>> BEGIN Source extract
An Uber and Lyft Shutdown in California Looks Inevitable - garraeth
https://www.theverge.com/2020/8/16/21370828/uber-lyft-california-shutdown-drivers-classify-ballot-prop-22
======
JMTQp8lwXL
It's disappointing that Uber and Lyft are saying they need a 3rd
classification (e.g., not employee, not contractor, but a third option), when
Prop 22 is merely an exemption of ride share workers from AB5. The narrative
they're attempting to paint isn't even cohesive.

Heck, here's the ballot measure title: "Exempts App-Based Transportation and
Delivery Companies from Providing Employee Benefits to Certain Drivers" [0]

Here's Dara on Aug 10: "As a start, all gig economy companies need to pay for
benefits... I’m proposing that gig economy companies be required to establish
benefits funds which give workers cash that they can use for the benefits they
want, like health insurance or paid time off." [1]

[0]: [https://ballotpedia.org/California_Proposition_22,_App-
Based...](https://ballotpedia.org/California_Proposition_22,_App-
Based_Drivers_as_Contractors_and_Labor_Policies_Initiative_\(2020\))

[1]: [https://www.nytimes.com/2020/08/10/opinion/uber-ceo-dara-
kho...](https://www.nytimes.com/2020/08/10/opinion/uber-ceo-dara-khosrowshahi-
gig-workers-deserve-better.html)
>> END Source extract
Prompt A =
In the forum thread, what does the commenter say Prop 22 merely is?
Prompt B =
Repeat the forum thread word for word, beginning at the words "An Uber and" and stopping after "isn't even cohesive.".
>> BEGIN Dataset records
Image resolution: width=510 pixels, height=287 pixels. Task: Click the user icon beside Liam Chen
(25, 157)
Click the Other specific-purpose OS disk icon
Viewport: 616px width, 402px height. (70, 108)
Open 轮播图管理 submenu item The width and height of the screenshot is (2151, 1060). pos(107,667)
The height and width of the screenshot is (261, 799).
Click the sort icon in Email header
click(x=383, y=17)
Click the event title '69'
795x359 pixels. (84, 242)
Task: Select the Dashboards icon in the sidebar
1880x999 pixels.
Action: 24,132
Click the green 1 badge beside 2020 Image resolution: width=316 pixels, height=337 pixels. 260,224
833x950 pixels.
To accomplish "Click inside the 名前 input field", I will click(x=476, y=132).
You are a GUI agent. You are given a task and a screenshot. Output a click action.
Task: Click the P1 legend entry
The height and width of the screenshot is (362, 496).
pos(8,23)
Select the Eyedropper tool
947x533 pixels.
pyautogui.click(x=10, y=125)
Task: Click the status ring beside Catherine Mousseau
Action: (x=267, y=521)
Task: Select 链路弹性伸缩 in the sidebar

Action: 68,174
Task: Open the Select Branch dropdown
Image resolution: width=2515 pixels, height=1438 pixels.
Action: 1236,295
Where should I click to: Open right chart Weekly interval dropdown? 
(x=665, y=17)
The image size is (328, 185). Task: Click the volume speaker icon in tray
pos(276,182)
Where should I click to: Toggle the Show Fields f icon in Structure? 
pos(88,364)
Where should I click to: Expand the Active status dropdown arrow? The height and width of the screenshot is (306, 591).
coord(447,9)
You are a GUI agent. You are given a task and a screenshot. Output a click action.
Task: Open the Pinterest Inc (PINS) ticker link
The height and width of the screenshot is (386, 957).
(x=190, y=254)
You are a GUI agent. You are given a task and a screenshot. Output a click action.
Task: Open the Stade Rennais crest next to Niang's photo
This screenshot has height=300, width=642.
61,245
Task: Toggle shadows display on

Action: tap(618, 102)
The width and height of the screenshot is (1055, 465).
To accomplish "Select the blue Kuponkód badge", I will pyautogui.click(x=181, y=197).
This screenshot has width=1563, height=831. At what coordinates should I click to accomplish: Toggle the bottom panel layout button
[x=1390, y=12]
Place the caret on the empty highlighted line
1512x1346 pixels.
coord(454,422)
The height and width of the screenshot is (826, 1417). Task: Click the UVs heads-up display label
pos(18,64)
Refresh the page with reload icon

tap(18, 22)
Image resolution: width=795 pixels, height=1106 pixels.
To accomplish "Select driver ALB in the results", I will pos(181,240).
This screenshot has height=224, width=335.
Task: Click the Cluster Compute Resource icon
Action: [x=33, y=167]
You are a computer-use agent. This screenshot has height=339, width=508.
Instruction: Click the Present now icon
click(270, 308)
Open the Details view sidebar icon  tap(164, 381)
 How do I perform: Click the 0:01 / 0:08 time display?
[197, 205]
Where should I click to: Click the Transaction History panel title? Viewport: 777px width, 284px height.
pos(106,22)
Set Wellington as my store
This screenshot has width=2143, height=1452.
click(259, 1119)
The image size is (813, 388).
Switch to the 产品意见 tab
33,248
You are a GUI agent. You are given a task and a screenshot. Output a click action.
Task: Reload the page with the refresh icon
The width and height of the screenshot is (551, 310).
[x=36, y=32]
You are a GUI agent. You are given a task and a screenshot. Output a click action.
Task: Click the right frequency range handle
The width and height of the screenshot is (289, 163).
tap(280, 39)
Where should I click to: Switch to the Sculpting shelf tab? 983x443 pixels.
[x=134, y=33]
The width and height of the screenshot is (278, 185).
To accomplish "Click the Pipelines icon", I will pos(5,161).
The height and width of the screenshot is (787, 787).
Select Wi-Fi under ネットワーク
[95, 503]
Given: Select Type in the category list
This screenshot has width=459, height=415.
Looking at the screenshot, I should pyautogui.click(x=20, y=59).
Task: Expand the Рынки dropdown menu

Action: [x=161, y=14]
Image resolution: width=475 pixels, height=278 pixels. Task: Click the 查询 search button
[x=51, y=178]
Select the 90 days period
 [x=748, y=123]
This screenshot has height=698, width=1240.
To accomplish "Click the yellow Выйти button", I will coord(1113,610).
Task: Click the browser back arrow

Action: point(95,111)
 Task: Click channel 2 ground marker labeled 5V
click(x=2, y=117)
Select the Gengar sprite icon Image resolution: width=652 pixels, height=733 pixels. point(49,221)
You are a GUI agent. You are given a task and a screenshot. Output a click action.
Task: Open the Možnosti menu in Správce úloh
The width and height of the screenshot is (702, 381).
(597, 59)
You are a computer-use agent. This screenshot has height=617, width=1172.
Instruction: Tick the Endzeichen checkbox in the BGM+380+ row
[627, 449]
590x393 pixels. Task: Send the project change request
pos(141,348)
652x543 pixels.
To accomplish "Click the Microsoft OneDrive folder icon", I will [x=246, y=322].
>> END Dataset records
Full answer A =
An exemption of ride share workers from AB5.

Full answer B =
An Uber and Lyft Shutdown in California Looks Inevitable - garraeth
https://www.theverge.com/2020/8/16/21370828/uber-lyft-california-shutdown-drivers-classify-ballot-prop-22
======
JMTQp8lwXL
It's disappointing that Uber and Lyft are saying they need a 3rd
classification (e.g., not employee, not contractor, but a third option), when
Prop 22 is merely an exemption of ride share workers from AB5. The narrative
they're attempting to paint isn't even cohesive.